> _TASK GOAL_: Using the entries that follow, report how many lines contain the word "will". Only the number is wanted.

> _GIVEN DATA_:
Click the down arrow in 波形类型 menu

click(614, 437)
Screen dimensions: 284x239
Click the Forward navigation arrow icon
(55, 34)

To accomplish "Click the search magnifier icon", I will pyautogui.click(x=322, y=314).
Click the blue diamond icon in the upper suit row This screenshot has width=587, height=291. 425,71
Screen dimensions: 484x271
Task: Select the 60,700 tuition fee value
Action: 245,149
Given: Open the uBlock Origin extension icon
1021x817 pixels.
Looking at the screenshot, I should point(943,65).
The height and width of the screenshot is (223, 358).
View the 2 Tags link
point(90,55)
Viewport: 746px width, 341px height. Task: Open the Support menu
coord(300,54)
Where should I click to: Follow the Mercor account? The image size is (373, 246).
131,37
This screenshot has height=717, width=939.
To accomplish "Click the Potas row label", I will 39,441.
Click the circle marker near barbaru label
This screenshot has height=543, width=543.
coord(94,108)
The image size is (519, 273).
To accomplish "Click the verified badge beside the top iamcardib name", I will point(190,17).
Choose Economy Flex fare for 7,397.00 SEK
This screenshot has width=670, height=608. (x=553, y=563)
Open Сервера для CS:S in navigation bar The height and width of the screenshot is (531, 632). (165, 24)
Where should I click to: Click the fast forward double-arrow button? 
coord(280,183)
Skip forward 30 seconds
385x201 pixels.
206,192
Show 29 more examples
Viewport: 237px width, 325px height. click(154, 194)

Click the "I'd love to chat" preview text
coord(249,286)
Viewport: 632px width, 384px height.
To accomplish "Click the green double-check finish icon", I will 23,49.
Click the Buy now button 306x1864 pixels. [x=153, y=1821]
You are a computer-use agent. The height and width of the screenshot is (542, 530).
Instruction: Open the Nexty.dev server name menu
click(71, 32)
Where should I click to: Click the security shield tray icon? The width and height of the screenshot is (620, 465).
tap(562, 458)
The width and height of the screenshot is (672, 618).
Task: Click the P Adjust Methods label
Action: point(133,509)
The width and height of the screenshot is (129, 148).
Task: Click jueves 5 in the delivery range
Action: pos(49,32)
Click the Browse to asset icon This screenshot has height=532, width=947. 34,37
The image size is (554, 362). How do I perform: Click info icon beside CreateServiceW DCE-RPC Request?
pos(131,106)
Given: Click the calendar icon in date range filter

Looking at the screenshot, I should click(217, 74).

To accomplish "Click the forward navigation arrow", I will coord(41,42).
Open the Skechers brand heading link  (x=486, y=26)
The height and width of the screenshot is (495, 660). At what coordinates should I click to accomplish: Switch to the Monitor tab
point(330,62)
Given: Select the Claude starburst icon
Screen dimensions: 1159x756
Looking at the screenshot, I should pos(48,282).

> _RESULT BELOW_: 5